Saved entries
--*--

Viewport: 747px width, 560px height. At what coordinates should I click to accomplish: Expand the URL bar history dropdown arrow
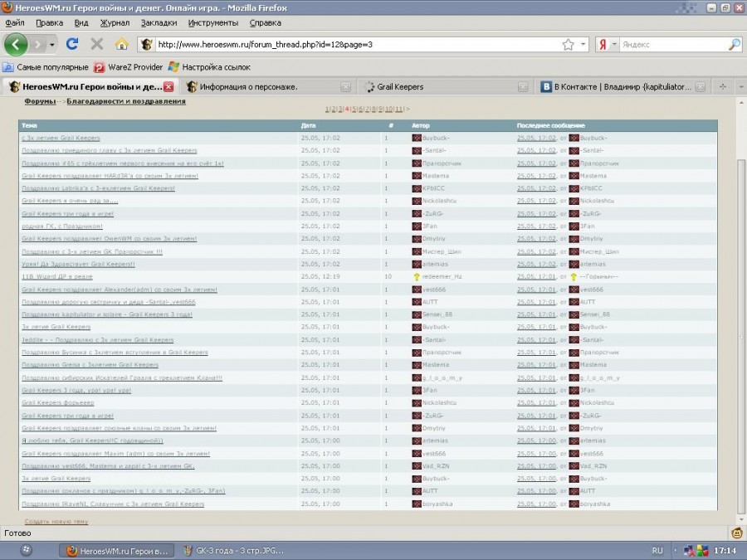[x=583, y=44]
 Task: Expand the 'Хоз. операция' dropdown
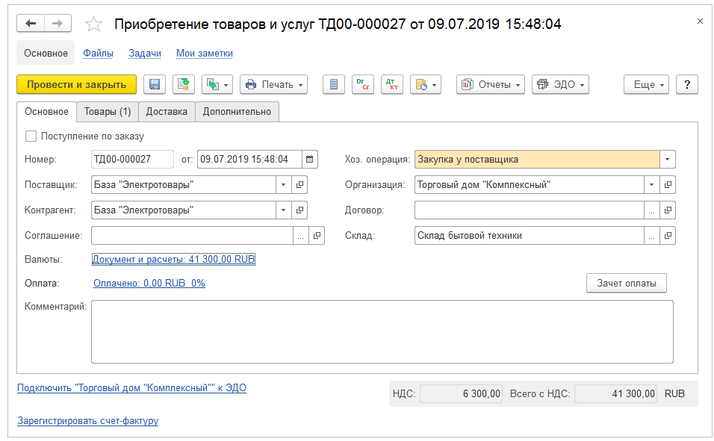[668, 159]
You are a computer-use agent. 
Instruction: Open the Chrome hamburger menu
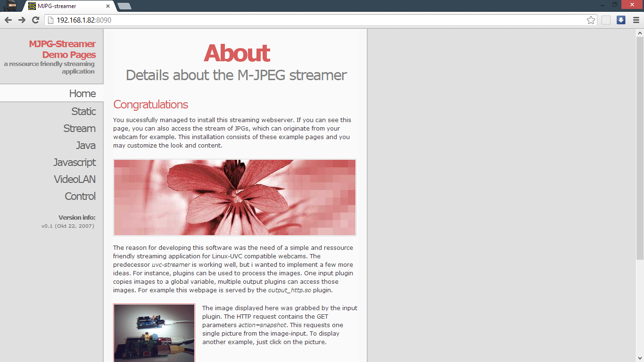(x=637, y=20)
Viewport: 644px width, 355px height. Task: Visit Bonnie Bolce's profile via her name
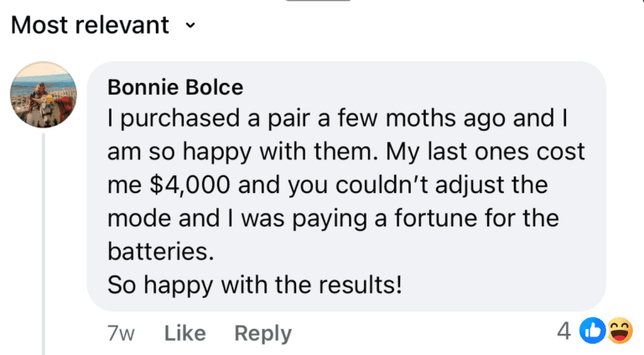[175, 87]
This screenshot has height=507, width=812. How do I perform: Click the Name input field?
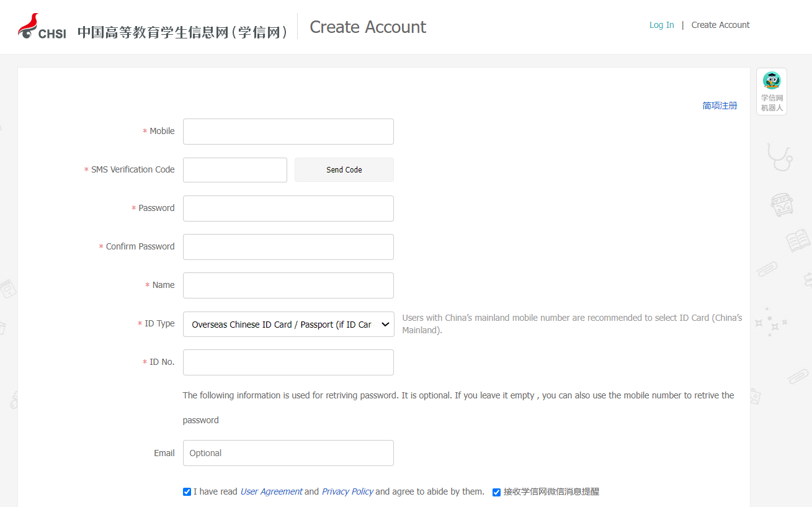288,285
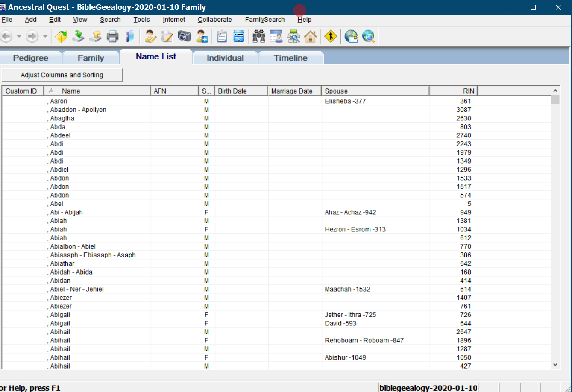Click the Print icon in toolbar

112,36
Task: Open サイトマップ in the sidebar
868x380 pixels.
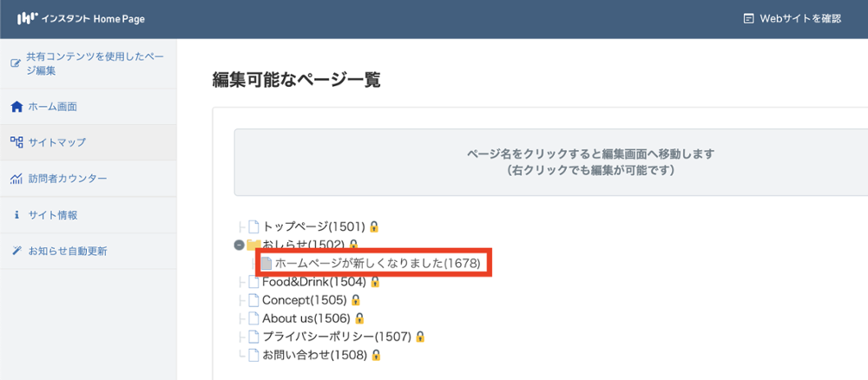Action: [56, 142]
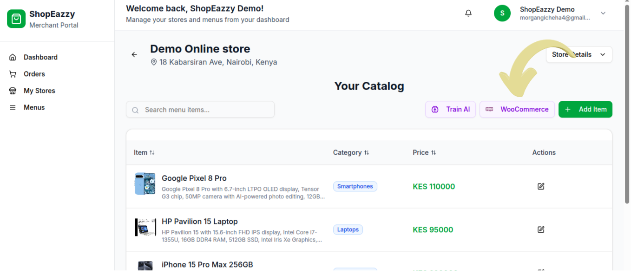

--*--

Task to carry out: Retype every record above exactly as written, but leave out the pictures.

The completed task:
Viewport: 747px width, 560px height. At what coordinates should I click to accomplish: Expand the URL bar history dropdown arrow
[x=583, y=44]
 Task: Expand the 'Хоз. операция' dropdown
[668, 159]
You are a computer-use agent. 
Instruction: Open the Chrome hamburger menu
(x=637, y=20)
Viewport: 644px width, 355px height. Task: Visit Bonnie Bolce's profile via her name
[175, 87]
This screenshot has height=507, width=812. How do I perform: Click the Name input field?
288,285
Click the Print icon in toolbar

112,36
Task: Open サイトマップ in the sidebar
868x380 pixels.
Action: [56, 142]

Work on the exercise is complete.